Longe de casa, enquanto o céu escurece, as estrelas vão ficando mais brilhantes com a mesma facilidade em que a gente encontra justificativa para as nossas fraquezas.
O gosto na boca fica por mais tempo, os dedos mais ásperos e as pessoas mais vivas, ainda aquelas com costumes ridículos de engolir sua liberdade com sorrisos falsos.
Elas são mimadas pelo que pediram e dramatizadas pelas frustrações.
E eu não sei se rio, choro ou me identifico com as constantes tentativas de serem o que não são.
Eu não sei se elas sabem, como eu sei quando o silêncio me encontra,
que a vida é assombrada pela tristeza; nós e ela estamos sempre a sós.
Eu gosto de quem não se deixa distrair, de quem te faz rir com a própria estranheza, de quem sente a dor corroer por dentro, bebe uma dose a mais e manda todo mundo se foder;
de quem gela na noite fria em que lhe falta até a alma;
e arde na tarde, queima até o suor encharcar a roupa.

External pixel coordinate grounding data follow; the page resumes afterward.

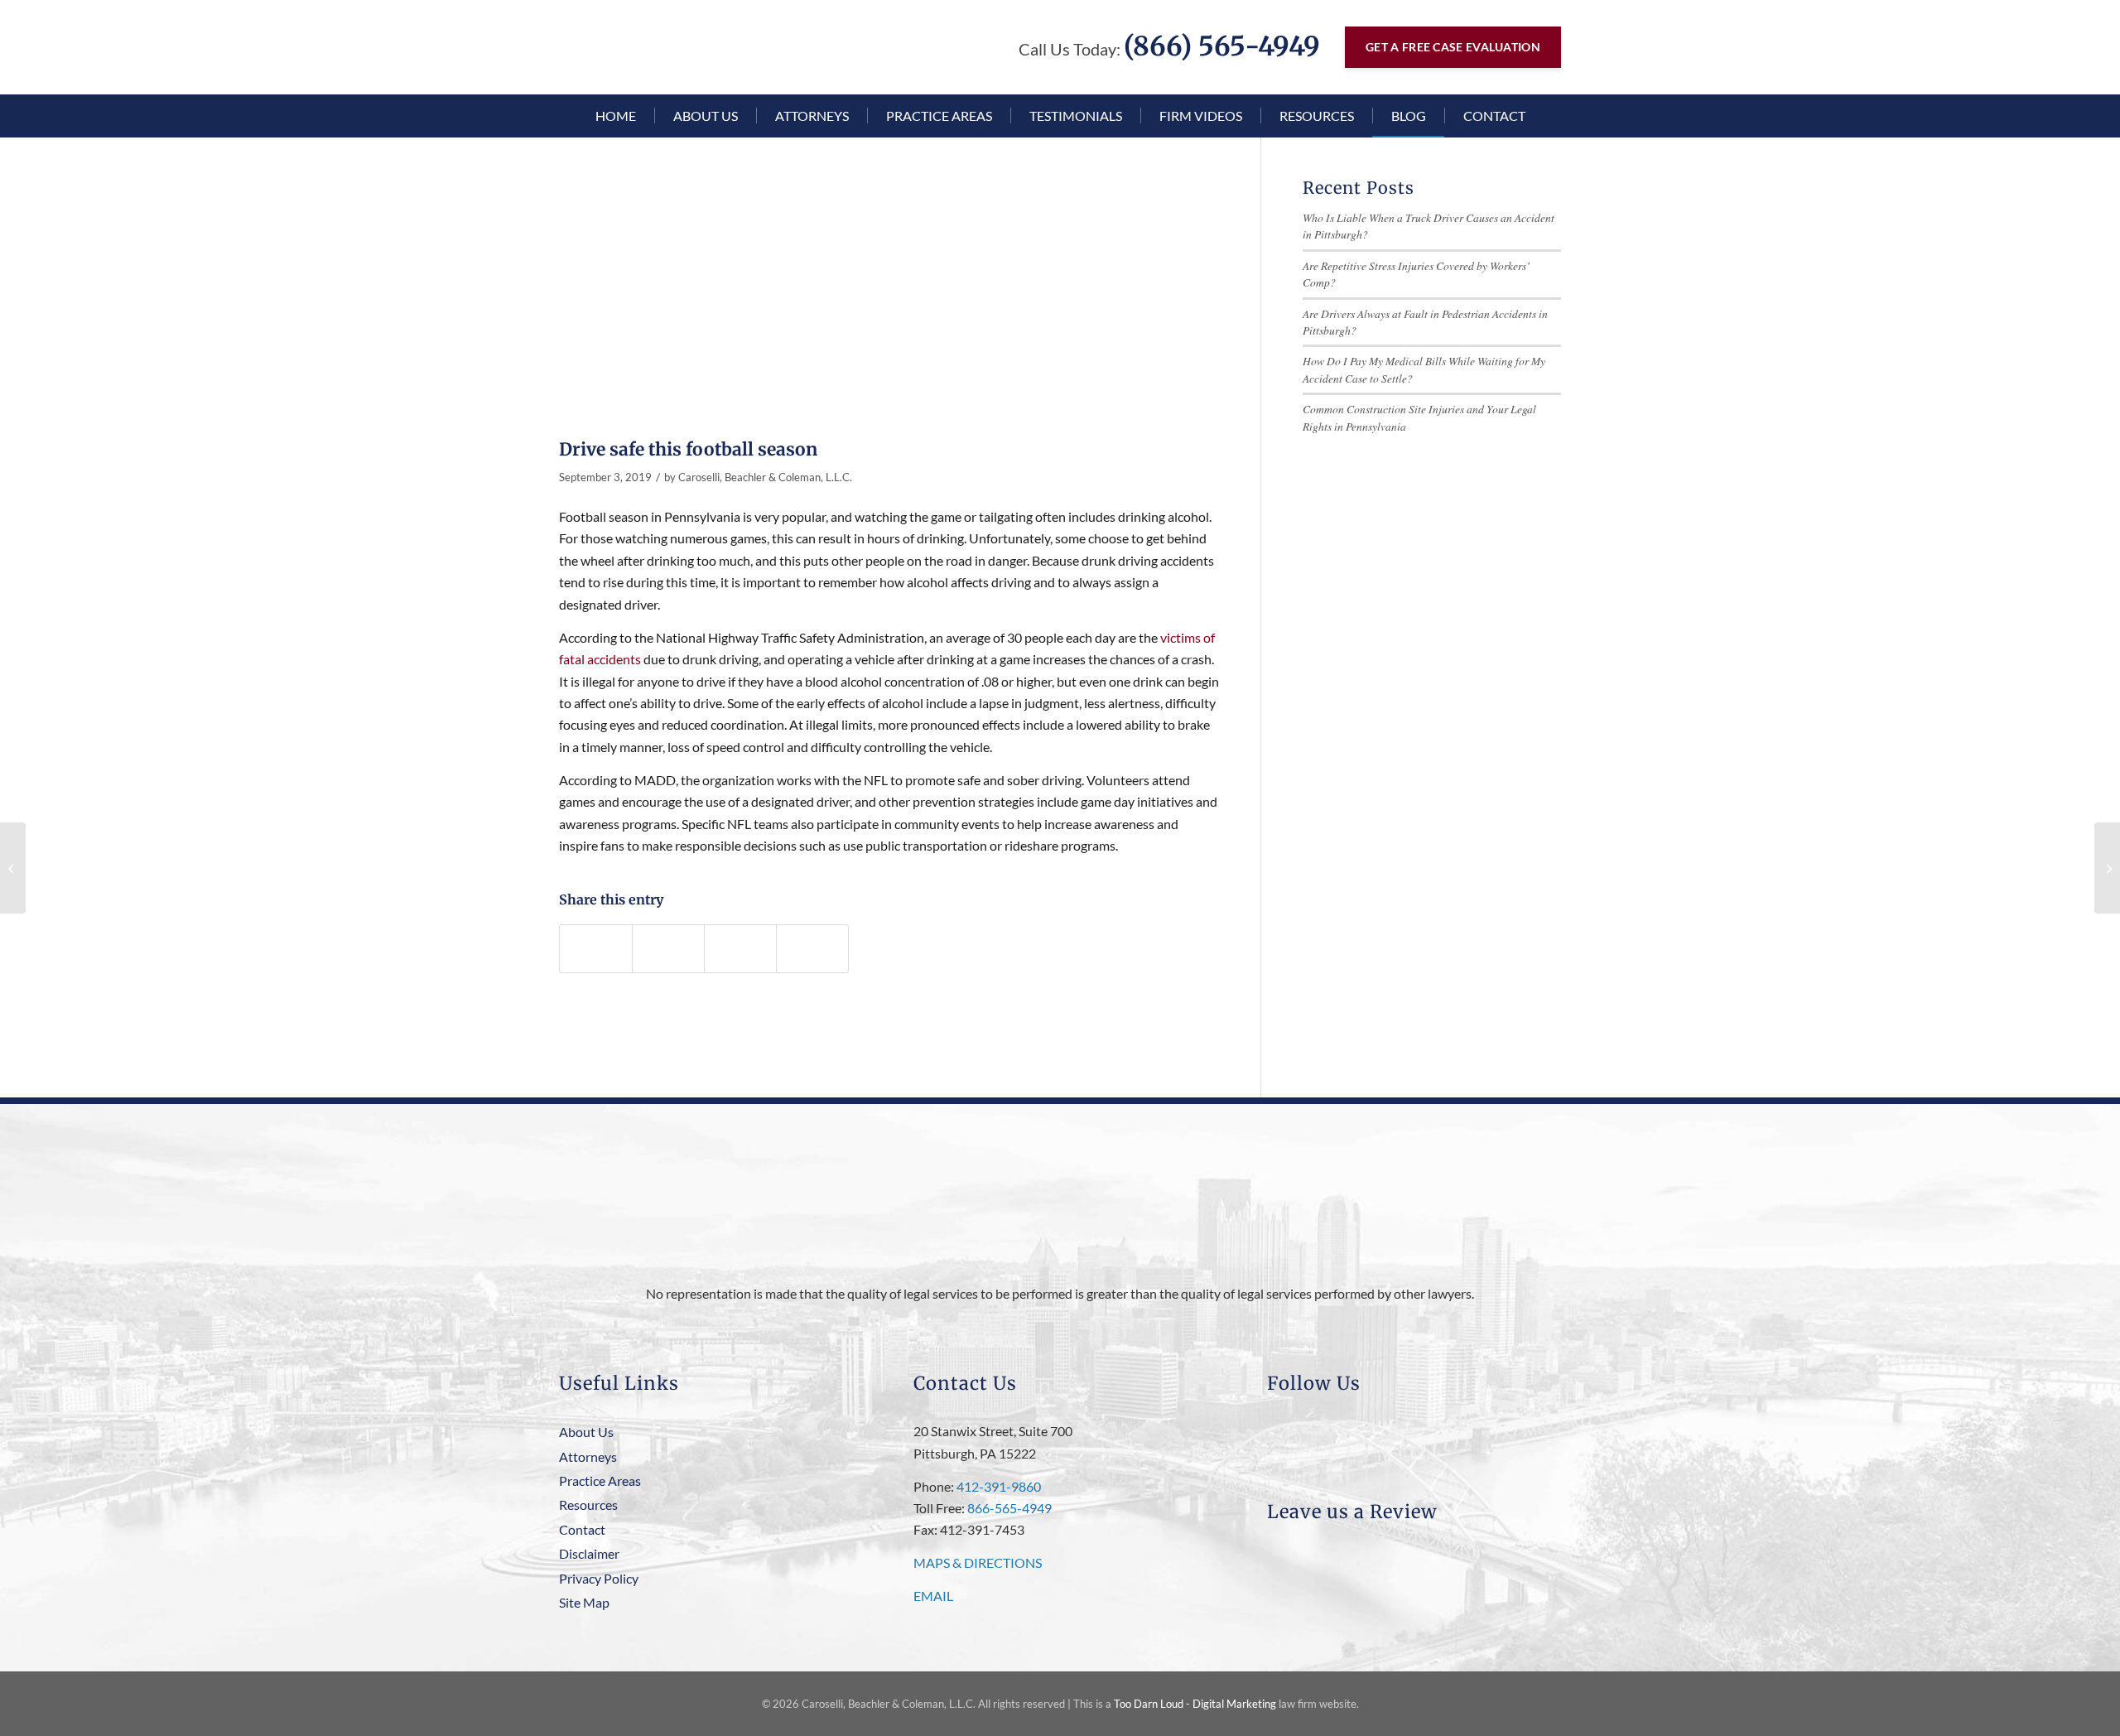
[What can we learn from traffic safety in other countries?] (13, 868)
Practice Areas (600, 1480)
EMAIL (933, 1595)
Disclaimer (589, 1553)
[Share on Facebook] (596, 948)
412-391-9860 (998, 1486)
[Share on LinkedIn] (740, 948)
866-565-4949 (1009, 1508)
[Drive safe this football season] (889, 304)
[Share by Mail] (812, 948)
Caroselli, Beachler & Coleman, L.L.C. (765, 477)
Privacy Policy (598, 1578)
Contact (582, 1529)
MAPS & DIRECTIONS (977, 1562)
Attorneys (588, 1456)
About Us (586, 1431)
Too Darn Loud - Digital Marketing (1195, 1703)
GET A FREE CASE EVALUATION (1453, 47)
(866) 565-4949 (1222, 46)
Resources (588, 1504)
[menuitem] (615, 116)
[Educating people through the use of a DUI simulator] (2107, 868)
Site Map (584, 1602)
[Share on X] (668, 948)
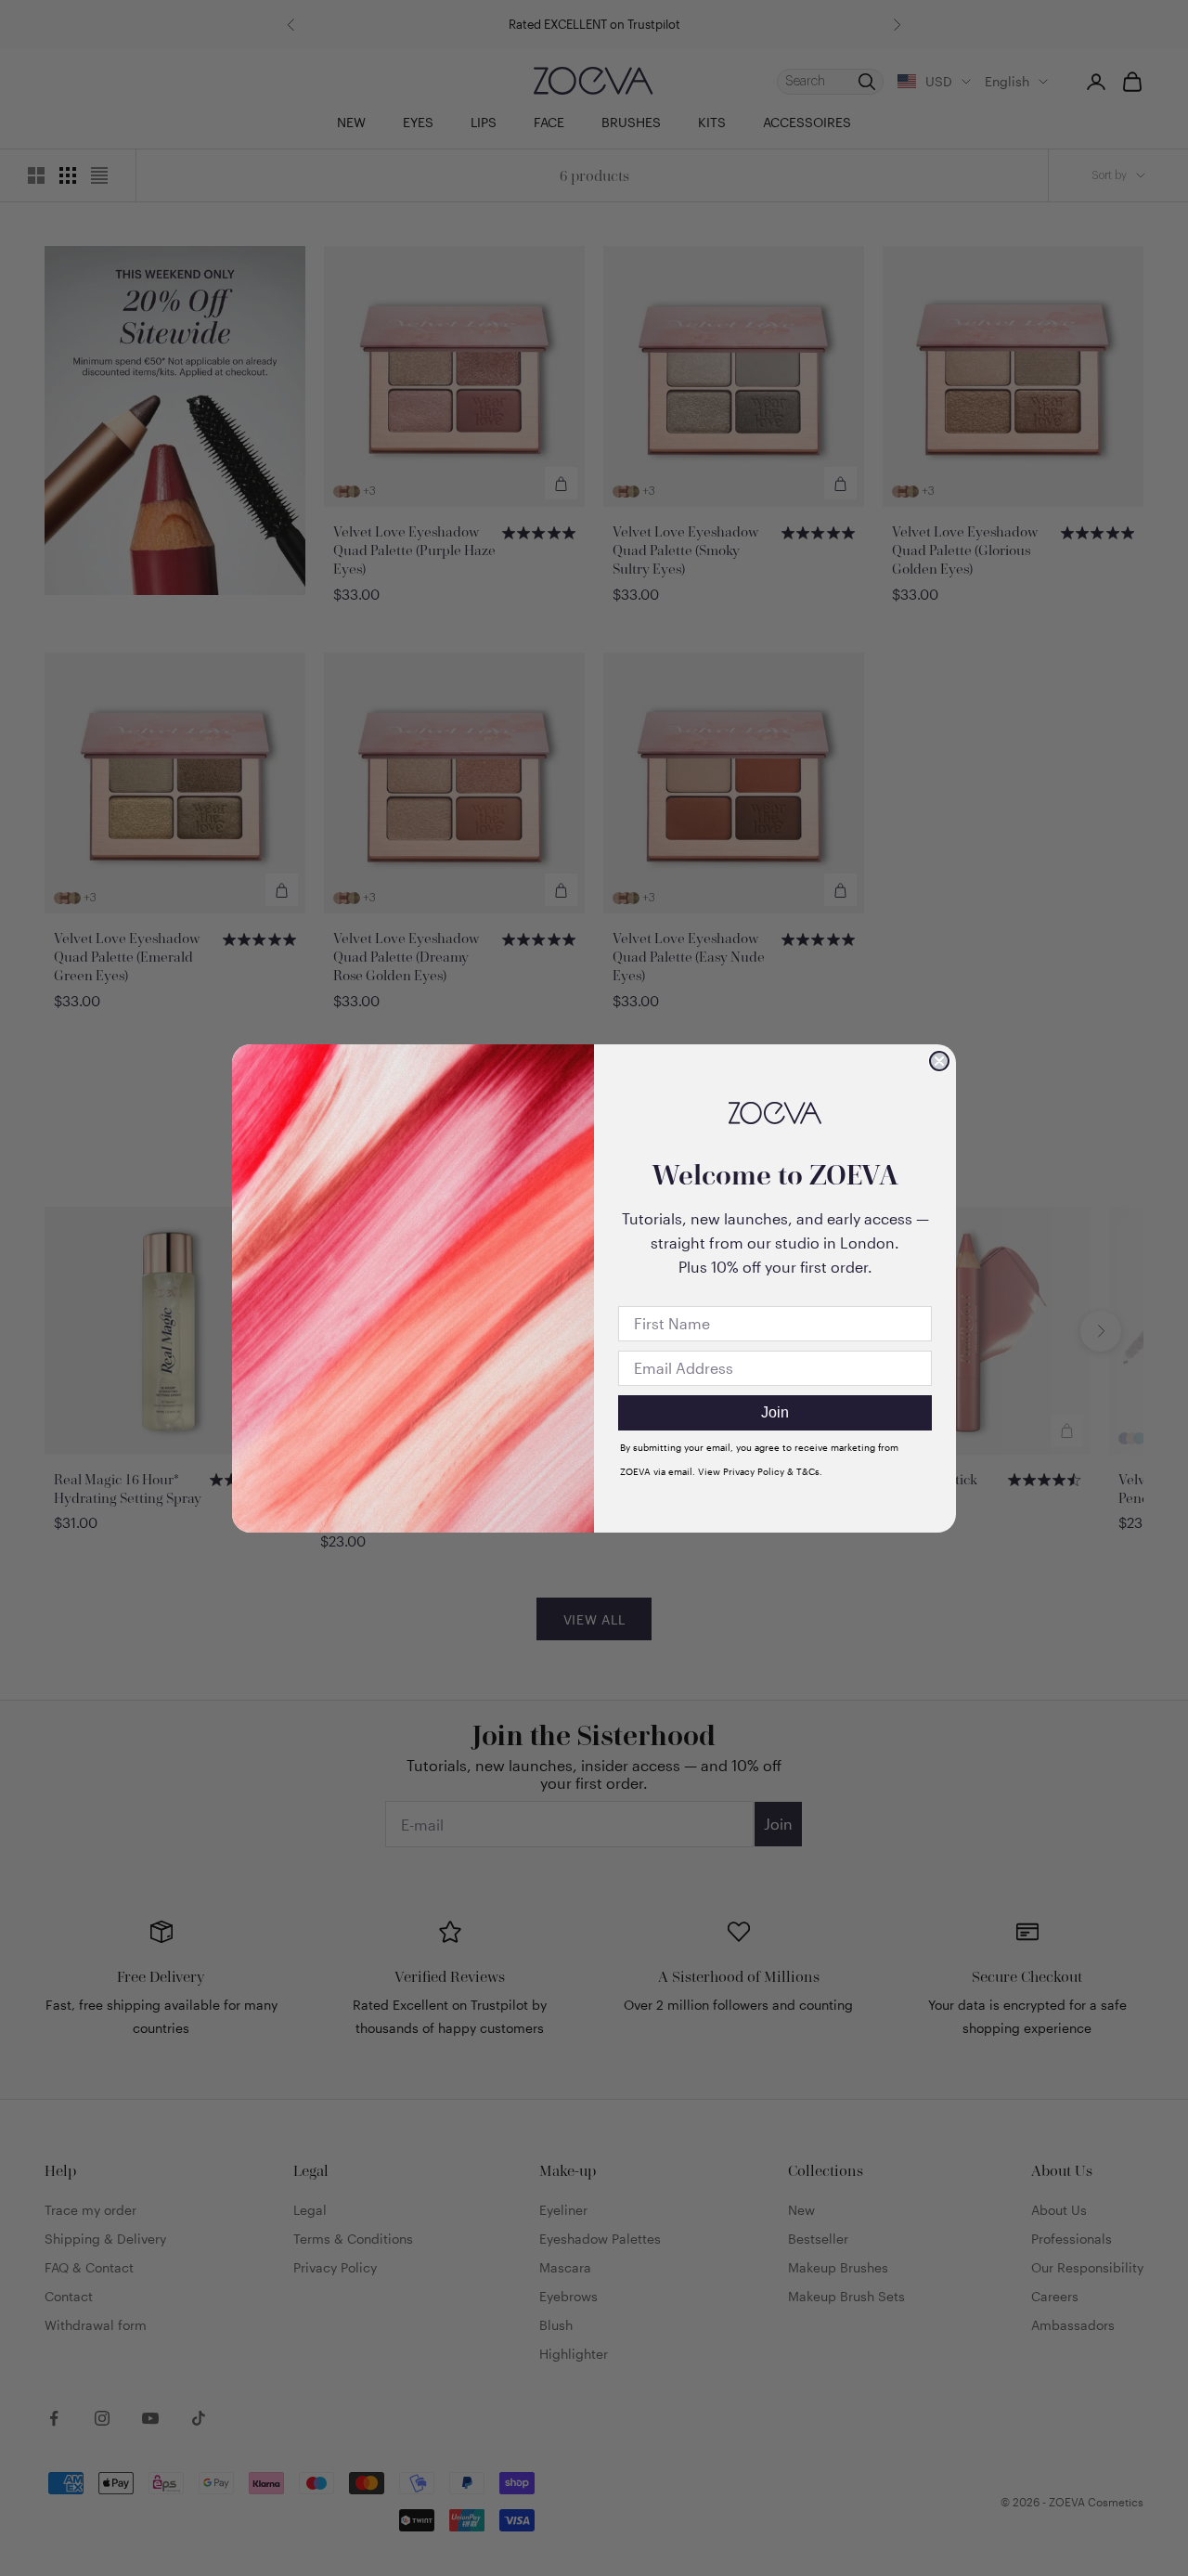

Seu nome era Elisa, ela não estava perdida, a gente só se perde quando sabe onde quer estar e ela não sabia.
Ela estava iluminada pela sensação de liberdade que tão poucas vezes havia sentido e aterrorizada em se sentir só.
Ela havia crescido num mundo onde pessoas se apoiam umas nas outras e nas suas casas e carros e problemas.
Se escalam dia após dia enquanto trocam gargalhadas por sorrisos de consentimento.
Elisa estava sufocada, eram tantas as regras de conduta, de felicidade e até de amor.
Antes ela só queria voltar pra quando não houvesse quem tirasse o ar de seus pulmões;
mas as ilusões, ela sabia, acabam sempre por morrer.
Então ela correu, fugiu, veio parar aqui.
O céu, na verdade, não tinhas muitas estrelas e já estava bem tarde.
Sua mente se contorcia em perguntas, seu corpo se contorcia em fome. Ela adormeceu em um banco e foi acordada pela luz do sol. Elisa levantou em um susto e suas costas gemiam, imploravam por uma cama quente. Orgulhosa, ria de si mesma, olhava pros lados sem ter direção.
O mundo acordava, as janelas se abriam, as pessoas de olhos caídos das casas pequenas andavam pela rua sonolenta.
E aquele momento a encontrou, sem grandes expectativas, nas palavras caladas e escolhas erradas, nos seus passos perdidos.
Era real, ela sabia, real como nunca havia sido antes.
Eu sabia pelos olhos delas que encaram o mundo sem se esconder.
Eu não vi mais Elisa depois que seus passos ficaram ao longe.
Era real, eu sabia, como nunca havia sido antes.